Powerful images and hard-hitting text back up the Movements landmine campaign.


If this boy had been injured by someone there would be an investigation to find the person responsible.

Unfortunately there will be no investigation.

No-one will be brought to justice.

Because this boy was injured by a landmine.

Just another victim of a weapon that claims dozens of new victims every day.

A weapon that cannot identify its target (the vast majority of its victims are innocent civilians).
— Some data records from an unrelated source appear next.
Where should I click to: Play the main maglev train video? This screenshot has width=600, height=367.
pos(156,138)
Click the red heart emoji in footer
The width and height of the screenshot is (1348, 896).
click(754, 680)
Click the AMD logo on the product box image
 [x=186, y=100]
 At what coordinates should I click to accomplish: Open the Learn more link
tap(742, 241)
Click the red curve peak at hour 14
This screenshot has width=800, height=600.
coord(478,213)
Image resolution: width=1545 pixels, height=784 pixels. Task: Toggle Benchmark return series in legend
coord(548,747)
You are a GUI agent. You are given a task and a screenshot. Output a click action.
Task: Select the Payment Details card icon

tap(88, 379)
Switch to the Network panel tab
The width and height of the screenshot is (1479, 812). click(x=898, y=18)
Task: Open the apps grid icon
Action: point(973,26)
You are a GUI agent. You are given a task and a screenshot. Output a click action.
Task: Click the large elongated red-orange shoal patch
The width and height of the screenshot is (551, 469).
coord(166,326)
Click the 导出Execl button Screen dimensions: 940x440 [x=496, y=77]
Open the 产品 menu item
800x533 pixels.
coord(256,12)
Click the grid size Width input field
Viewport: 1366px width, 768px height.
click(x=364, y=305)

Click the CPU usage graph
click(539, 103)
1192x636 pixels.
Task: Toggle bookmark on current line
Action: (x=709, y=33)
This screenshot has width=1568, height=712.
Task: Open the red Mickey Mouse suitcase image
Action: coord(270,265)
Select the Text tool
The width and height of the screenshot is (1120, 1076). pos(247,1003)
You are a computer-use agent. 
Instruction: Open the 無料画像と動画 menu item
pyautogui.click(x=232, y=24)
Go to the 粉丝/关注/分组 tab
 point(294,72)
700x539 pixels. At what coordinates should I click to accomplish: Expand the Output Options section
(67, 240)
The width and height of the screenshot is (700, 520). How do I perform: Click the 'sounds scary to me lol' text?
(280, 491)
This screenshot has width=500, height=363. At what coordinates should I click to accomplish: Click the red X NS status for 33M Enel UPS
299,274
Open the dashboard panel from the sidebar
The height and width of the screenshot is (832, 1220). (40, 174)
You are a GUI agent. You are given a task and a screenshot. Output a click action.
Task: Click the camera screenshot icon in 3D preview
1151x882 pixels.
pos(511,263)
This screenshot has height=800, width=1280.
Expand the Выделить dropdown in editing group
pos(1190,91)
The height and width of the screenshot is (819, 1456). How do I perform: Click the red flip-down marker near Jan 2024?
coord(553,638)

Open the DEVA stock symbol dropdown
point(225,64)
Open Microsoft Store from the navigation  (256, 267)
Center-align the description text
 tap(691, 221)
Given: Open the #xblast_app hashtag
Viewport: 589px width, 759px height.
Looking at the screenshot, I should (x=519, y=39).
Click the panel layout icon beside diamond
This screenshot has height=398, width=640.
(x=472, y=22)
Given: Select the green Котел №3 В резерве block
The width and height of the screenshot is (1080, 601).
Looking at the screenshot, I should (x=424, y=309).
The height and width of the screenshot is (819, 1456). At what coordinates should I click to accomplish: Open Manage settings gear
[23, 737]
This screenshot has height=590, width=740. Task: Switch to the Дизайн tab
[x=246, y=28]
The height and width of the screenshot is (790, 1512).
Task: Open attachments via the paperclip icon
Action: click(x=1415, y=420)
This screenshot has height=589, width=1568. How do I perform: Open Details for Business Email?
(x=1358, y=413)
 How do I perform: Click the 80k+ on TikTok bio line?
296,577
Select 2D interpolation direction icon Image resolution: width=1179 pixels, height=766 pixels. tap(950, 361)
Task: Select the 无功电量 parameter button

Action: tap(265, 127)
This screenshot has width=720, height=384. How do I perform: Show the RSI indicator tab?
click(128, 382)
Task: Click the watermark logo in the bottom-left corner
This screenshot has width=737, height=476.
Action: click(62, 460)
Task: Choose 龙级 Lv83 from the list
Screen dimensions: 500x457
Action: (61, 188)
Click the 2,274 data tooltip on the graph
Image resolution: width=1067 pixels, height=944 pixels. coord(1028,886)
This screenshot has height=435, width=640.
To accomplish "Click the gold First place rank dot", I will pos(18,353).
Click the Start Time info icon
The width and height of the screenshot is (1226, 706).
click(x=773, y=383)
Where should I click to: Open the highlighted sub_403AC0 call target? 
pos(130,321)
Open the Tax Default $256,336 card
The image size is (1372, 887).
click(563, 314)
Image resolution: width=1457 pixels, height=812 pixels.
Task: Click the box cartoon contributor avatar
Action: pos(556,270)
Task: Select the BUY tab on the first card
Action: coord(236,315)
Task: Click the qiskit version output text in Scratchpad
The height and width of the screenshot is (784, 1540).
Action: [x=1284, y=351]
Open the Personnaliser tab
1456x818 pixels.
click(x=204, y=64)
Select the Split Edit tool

A weapon that, once detonated, will drive dirt and fragments deep into the wound so that further amputations are often needed.

A weapon that is particularly cruel on children whose bodies, being smaller and closer to the blast, are more likely to sustain serious injury.

But the suffering doesn’t stop there. The repercussions of a landmine explosion can spread far beyond the victim.

The severe disabilities and psychological trauma that follow the blast mean these children will have to be looked after for many years.

The economic cost is also high.

A child injured at the age of ten will need about 25 artificial limbs during their lifetime.

That is why the International Committee of the Red Cross is working so hard to help victims and eradicate the scourge of landmines.

Huge steps have been taken towards a total ban.

In December 1997, 123 countries signed the Ottawa Treaty.

This treaty prohibits the development, production, stockpiling, transfer and use of anti-personnel mines.

More countries are still being urged to sign, while those that have signed are being encouraged to ratify the Ottawa Treaty so that it becomes international law.

As long as there are landmines out there, this work will continue.

The landmine isn’t being ignored. Neither must its victims.